The putative endolysin gene EN572-5 was amplified by PCR using the primers: EN572 Ami5Glu F (5´-AGCCATATGGAAATCAACACTGAAACAG-3´) and EN572 Ami5Glu R (5´-CTTGTCGACCTAAACTGGCTTTTTAGTC-3´) with the genomic DNA of the S. agalactiae KMB-572 strain used as a template. The resulting PCR product was digested with restriction enzymes NdeI and SalI, gel purified, and cloned into the NdeI and SalI sites of the pET28a+ plasmid (Novagen, USA).

The resulting plasmid pET-EN572-5 was transformed into E. coli BL21(DE3) cells to express an N-terminally His-tagged EN572-5 protein. An overnight culture was inoculated (1:100) into fresh LB medium containing 100 µg/mL of kanamycin and the cells were grown at 37 °C to an optical density OD600 of 0.7. Protein expression was induced by IPTG at a final concentration of 0.4 mM and the culture was further cultivated for 2 h at 30 °C. The cells were harvested by centrifugation at 20,000 × g for 15 min at 4 °C, washed with physiological saline solution (0.9% (w/v) NaCl), and stored at − 20 °C or immediately used. The protein expression was evaluated by SDS-PAGE.

▸ **WHAT THIS EXERCISE ASKS**
#1 Render this sentence from the EN572-5 passage in Spanish: "The resulting plasmid pET-EN572-5 was transformed into E. coli BL21(DE3) cells to express an N-terminally His-tagged EN572-5 protein."
#2 Carry the EN572-5 passage forward, starting after its final sentence about SDS-PAGE.
The records that follow the EN572-5 passage were taken from a different source.

▸ **INPUT DATA**
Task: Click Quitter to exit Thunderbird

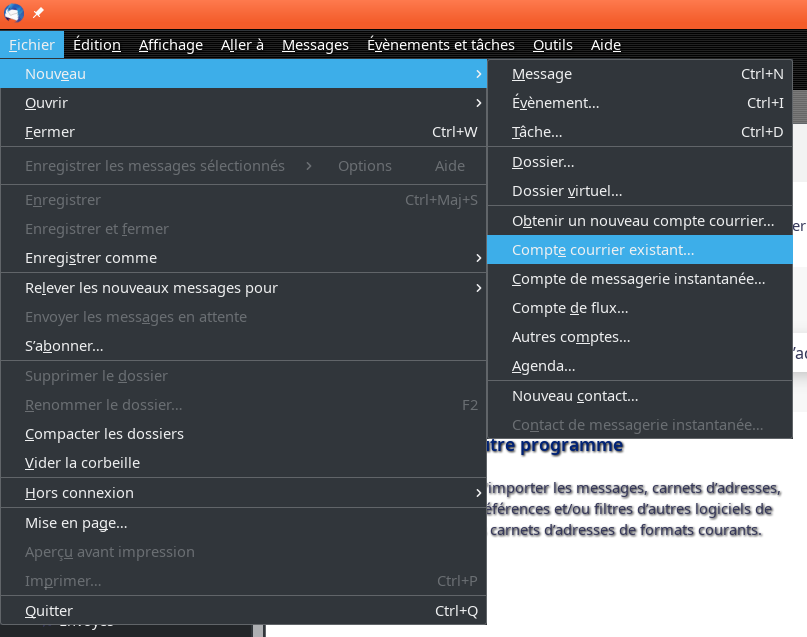Action: tap(49, 611)
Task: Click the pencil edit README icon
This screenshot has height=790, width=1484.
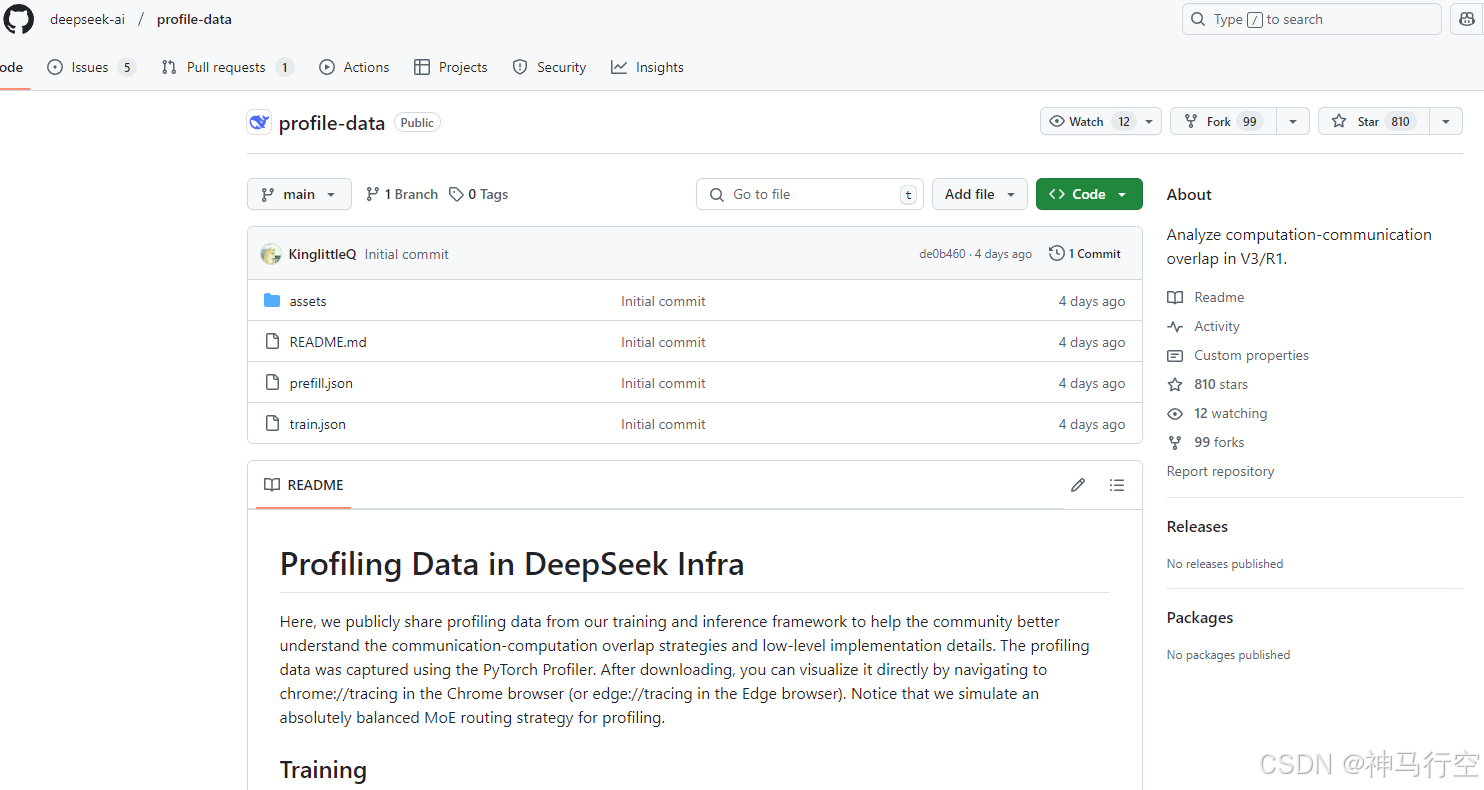Action: 1077,485
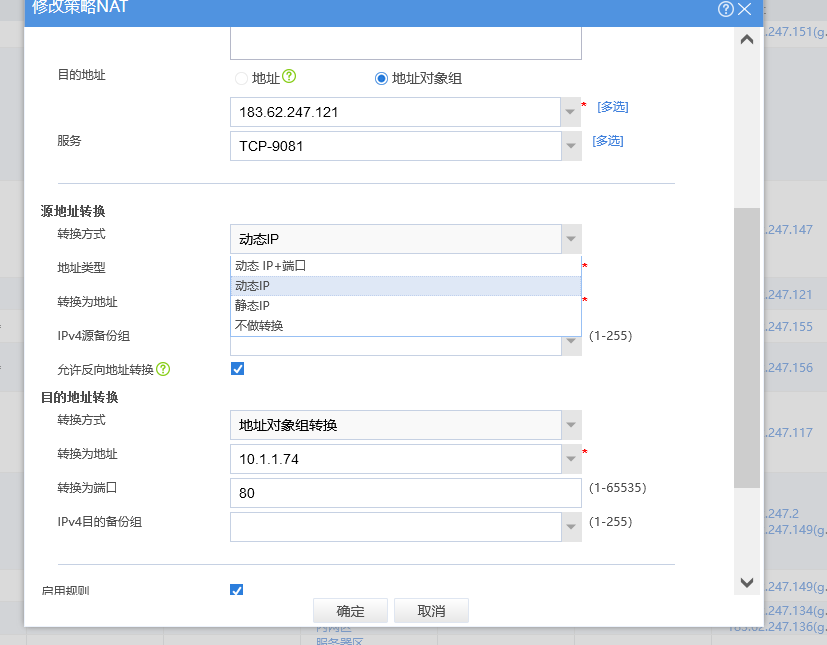827x645 pixels.
Task: Expand the 183.62.247.121 destination address dropdown
Action: (571, 111)
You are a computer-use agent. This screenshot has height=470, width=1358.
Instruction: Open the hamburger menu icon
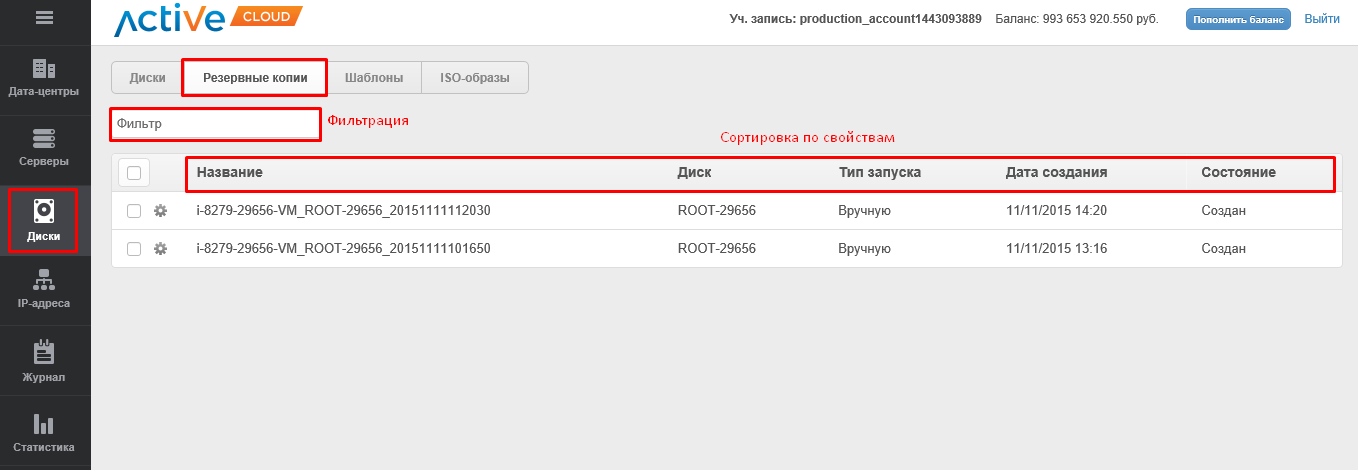click(44, 18)
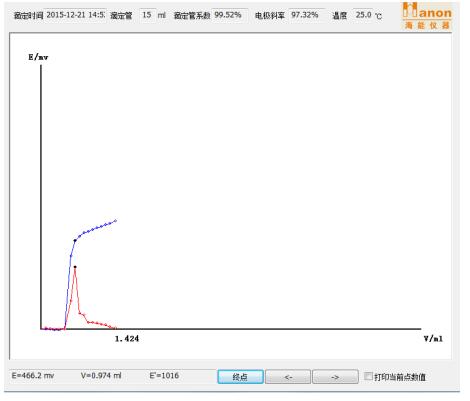Select the black endpoint marker on blue curve
The width and height of the screenshot is (470, 401).
point(75,240)
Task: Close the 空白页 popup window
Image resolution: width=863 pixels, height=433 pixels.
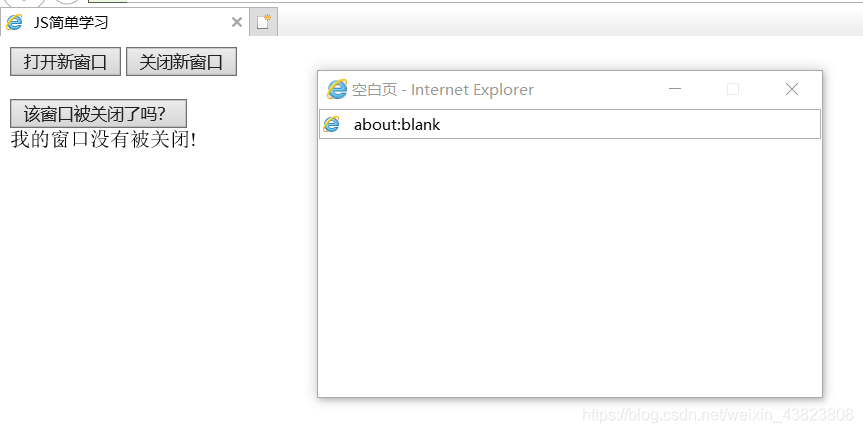Action: click(x=791, y=89)
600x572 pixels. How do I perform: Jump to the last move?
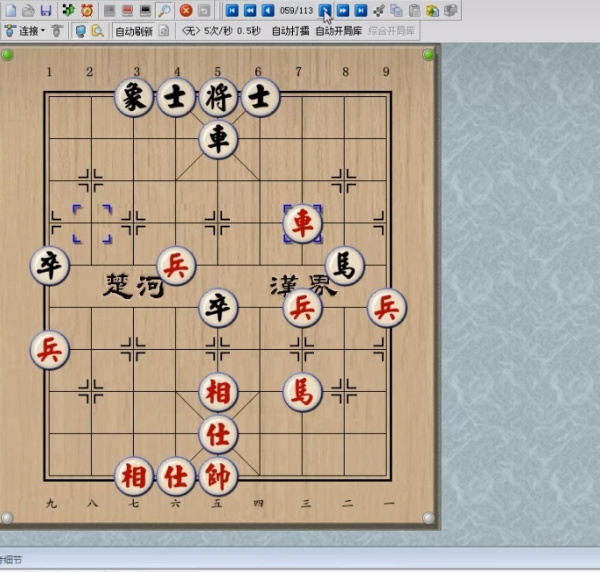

▸ **ANSWERS**
#1 El plásmido resultante pET-EN572-5 se transformó en células de E. coli BL21(DE3) para expresar una proteína EN572-5 con etiqueta de histidinas en el extremo N-terminal.

#2
Purification of EN572-5

The cell pellet was resuspended using 1/10 volume of lysis buffer (50 mM Tris–HCl pH 7.5, 200 mM NaCl, 5 mM imidazole, 10% (v/v) glycerol) supplemented with Protease Inhibitor Cocktail (Sigma-Aldrich), and cells were lysed by sonication on a Soniprep 150 Plus (MSE). Cell debris was removed by centrifugation at 20,000 × g for 30 min at 4 °C. Recombinant EN572-5 was purified by IMAC on HIS-Select Nickel Affinity Gel (Sigma-Aldrich), previously equilibrated with lysis buffer. Affinity chromatography was performed at room temperature. The column with loaded protein was washed with the same buffer. Protein was eluted from the column with 50 mM Tris–HCl pH 7.5, 200 mM NaCl, 500 mM imidazole, 10% (v/v) glycerol. Fractions containing the purified protein were pooled, concentrated on Amicon® Ultra Centrifugal Filters (cut-off 10 kDa) (Merck), and the buffer was exchanged for a storage buffer containing 50 mM Tris–HCl pH 7.5, 200 mM NaCl. The purified protein was stored at − 20 °C. The isolated protein was quantified using the Bradford protein assay. All protein purification steps, and both the purity and quantity of the isolated EN572-5, were monitored by SDS-PAGE.

Western blot analysis

Proteins separated by SDS–PAGE (10%) were analyzed by Western blotting. After transfer to a nitrocellulose membrane using a Panther semidry electroblotter (Owl), the His6Tag sequence was identified by immunoreaction with a His6Tag monoclonal antibody and with a Goat anti-mouse IgG alkaline phosphatase conjugate (both from Novagen) as a secondary antibody. A PageRuler Prestained Protein Ladder (#26616, Thermo Scientific) was used as a molecular weight marker.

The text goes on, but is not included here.